Renal imaging with 99Tc(m)-dextran.

Significant uptake and retention of 99Tc(m)-dextran (molecular weight: 81,000) in renal parenchyma was discovered during evaluation of its intravascular use. Renal SPET images confirmed this. This study was designed to evaluate 99Tc(m)-dextran as a renal cortex imaging agent. Stability of parenchymal retention was shown by insignificant outflow at 24 h and by frusemide intervention. Evaluation of the renal parameters of intravenous 99Tc(m)-dextran (n = 71 normal kidneys) and its comparison with 99Tc(m)-DTPA n = 10) and 99Tc(m)-DMSA(III) (n = 23) was undertaken. The early glomerular extraction phase of the renograms of 99Tc(m)-DTPA and 99Tc(m)-dextran appeared identical; parenchymal uptake of 99Tc(m)-dextran continued to increase and reached a near-plateau by 40-60 min.
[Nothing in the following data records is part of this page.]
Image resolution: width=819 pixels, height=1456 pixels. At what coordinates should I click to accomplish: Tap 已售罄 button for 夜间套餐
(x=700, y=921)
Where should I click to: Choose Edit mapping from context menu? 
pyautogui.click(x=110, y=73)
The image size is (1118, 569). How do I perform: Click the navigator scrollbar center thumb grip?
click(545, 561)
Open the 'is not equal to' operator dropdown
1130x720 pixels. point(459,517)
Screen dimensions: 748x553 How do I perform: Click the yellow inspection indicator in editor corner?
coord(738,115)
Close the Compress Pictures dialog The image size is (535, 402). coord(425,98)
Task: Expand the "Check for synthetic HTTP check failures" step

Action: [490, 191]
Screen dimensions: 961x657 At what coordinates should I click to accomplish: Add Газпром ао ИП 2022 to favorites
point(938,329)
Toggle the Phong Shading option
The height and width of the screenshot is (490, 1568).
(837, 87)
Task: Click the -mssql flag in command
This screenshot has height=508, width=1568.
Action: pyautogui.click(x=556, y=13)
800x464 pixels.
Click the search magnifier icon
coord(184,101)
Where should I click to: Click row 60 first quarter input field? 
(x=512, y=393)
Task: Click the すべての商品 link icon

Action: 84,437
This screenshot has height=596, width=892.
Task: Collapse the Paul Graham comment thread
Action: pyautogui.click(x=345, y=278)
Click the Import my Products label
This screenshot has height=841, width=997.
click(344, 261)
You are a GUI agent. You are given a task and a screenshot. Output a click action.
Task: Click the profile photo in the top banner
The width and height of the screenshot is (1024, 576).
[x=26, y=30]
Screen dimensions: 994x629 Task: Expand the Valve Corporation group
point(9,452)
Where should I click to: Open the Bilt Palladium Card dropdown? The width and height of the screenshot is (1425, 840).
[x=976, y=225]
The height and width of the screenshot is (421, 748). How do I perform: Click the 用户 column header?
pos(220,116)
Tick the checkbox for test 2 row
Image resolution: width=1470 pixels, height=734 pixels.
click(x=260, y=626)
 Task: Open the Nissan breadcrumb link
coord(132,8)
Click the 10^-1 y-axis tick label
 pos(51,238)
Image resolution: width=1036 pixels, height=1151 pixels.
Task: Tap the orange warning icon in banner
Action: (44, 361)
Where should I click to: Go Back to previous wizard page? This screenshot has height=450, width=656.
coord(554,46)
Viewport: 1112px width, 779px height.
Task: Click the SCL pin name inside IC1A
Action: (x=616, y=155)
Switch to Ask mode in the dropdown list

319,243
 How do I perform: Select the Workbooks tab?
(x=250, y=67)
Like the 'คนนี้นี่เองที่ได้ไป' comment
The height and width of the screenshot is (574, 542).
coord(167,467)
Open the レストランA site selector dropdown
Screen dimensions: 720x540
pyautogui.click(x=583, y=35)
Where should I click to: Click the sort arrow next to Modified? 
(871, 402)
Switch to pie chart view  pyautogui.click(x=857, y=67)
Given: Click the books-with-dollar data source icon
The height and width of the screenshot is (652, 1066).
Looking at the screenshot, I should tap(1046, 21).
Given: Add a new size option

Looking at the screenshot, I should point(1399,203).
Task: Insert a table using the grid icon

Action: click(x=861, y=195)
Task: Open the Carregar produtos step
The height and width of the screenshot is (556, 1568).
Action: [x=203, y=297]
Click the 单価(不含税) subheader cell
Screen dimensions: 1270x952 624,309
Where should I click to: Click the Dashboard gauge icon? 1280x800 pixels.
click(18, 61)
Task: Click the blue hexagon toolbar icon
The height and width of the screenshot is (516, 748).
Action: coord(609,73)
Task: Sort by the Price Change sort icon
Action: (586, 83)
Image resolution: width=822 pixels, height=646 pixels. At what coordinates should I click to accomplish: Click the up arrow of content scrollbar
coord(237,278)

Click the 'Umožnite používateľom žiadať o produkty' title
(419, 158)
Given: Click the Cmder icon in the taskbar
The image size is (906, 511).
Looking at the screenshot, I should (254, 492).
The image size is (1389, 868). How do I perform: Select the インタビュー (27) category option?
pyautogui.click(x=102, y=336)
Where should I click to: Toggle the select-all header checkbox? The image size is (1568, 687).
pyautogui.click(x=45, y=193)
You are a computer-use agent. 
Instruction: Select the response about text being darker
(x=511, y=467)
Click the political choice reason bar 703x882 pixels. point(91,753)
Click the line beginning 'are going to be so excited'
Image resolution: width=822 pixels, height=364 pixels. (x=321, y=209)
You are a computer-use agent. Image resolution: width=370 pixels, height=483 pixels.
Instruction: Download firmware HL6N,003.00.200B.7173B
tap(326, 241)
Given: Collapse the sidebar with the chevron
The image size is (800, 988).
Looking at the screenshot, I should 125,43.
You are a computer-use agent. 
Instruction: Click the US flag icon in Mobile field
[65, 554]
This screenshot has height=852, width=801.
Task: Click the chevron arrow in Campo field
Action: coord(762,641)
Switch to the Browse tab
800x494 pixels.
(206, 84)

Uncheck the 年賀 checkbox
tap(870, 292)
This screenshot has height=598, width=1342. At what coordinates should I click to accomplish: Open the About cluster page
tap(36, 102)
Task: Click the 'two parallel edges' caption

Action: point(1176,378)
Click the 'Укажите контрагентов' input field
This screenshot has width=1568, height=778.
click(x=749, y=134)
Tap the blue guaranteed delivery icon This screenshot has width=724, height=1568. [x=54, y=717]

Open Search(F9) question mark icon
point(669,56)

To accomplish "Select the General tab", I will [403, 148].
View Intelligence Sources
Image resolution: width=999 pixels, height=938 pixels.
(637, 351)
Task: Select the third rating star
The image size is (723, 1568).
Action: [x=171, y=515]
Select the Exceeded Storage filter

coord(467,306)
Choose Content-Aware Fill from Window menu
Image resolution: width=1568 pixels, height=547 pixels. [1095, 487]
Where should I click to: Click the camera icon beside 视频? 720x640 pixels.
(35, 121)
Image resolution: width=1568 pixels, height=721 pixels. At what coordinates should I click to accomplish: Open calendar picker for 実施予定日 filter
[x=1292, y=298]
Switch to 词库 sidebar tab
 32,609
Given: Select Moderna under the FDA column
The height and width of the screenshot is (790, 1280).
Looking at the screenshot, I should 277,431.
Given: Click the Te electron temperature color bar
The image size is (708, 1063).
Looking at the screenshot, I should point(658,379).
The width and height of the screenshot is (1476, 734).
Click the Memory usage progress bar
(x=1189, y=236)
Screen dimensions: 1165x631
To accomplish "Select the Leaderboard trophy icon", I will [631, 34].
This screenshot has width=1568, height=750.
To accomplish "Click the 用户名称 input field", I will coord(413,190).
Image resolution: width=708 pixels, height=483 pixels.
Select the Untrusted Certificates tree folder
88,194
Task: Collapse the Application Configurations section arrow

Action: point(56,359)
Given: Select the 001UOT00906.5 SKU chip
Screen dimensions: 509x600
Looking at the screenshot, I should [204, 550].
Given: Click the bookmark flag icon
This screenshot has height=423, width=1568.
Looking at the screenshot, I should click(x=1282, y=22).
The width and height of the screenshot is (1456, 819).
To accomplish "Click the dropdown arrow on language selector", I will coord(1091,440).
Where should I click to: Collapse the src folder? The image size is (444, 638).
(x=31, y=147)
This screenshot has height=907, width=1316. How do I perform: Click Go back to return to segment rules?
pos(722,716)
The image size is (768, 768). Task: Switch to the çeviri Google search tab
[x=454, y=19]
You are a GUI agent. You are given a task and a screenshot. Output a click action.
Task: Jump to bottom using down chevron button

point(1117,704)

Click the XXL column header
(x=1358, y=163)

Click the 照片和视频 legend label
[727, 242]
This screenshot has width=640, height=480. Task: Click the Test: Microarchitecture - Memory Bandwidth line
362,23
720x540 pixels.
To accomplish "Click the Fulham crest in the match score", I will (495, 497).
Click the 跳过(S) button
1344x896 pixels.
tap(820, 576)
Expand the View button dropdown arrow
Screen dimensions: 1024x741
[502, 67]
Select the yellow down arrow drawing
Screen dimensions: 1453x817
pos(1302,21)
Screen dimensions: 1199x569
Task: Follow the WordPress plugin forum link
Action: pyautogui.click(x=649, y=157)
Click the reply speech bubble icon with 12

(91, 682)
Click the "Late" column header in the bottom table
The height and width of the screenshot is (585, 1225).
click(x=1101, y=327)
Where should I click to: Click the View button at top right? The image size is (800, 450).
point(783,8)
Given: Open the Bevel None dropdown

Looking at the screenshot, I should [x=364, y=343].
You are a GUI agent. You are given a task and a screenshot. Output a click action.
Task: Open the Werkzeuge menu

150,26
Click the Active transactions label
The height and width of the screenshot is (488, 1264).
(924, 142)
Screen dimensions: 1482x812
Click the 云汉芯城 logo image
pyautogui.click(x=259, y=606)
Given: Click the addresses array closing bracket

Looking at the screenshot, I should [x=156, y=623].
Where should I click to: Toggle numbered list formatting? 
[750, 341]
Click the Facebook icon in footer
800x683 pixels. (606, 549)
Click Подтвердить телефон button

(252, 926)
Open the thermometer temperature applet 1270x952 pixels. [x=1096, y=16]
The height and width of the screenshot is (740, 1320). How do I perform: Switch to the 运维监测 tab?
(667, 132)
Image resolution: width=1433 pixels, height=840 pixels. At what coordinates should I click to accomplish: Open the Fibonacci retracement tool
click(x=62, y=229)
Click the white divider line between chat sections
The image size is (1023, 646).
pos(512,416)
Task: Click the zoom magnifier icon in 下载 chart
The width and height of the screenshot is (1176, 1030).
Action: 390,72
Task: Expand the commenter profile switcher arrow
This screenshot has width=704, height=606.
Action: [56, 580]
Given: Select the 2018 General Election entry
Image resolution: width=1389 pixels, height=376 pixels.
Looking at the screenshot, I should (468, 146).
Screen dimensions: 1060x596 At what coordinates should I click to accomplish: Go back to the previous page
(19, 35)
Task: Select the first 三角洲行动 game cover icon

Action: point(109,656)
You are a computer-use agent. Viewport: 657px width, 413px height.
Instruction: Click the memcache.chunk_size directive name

The mean cortex-to-background and cortex-to-liver ratios at 2 h with 99Tc(m)-dextran and 99Tc(m)-DMSA(III) were 14.9 and 9.2, and 16.0 and 8.9, respectively. The target-to-nontarget ratios were similar despite different absolute renal uptake values (12 vs 20% at 2 h) because of faster background clearance of 99Tc(m)-dextran. The mechanism of parenchymal retention of 99Tc(m)-dextran appears to be trapping at the endothelial-epithelial interphase of the glomerulus. Our initial experience suggests 99Tc(m)-dextran is a viable renal parenchyma imaging agent.